* WHAT THIS TASK INVOLVES
Word-for-word transcription: reproduce all of the data, but not the pictures.

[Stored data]
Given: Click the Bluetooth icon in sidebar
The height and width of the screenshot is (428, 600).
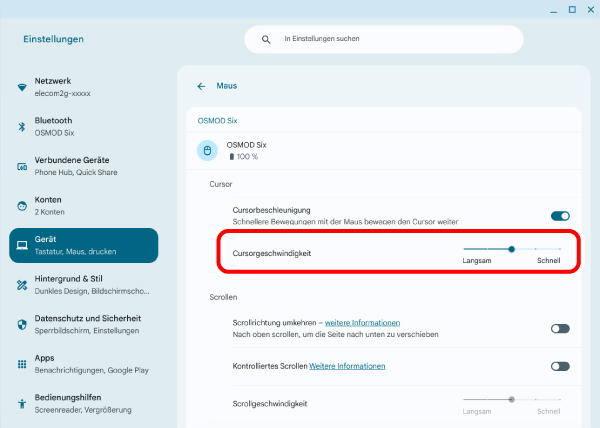Looking at the screenshot, I should 22,126.
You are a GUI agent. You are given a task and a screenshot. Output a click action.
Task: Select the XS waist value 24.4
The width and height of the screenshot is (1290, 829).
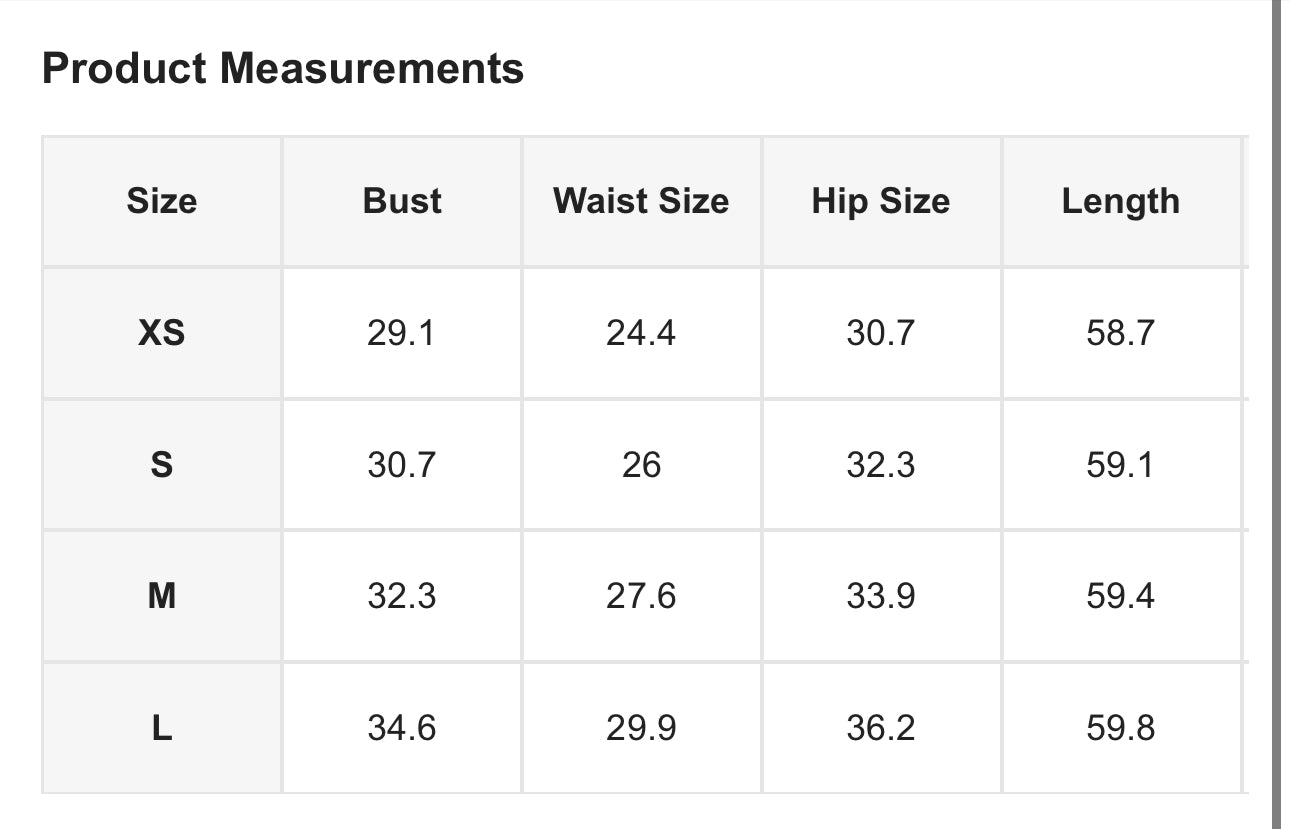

* SOLUTION TO THIS TASK
Given: Click the Bluetooth icon in sidebar
The height and width of the screenshot is (428, 600).
Looking at the screenshot, I should 22,126.
You are a GUI agent. You are given a task and a screenshot. Output a click action.
Task: Select the XS waist value 24.4
The width and height of the screenshot is (1290, 829).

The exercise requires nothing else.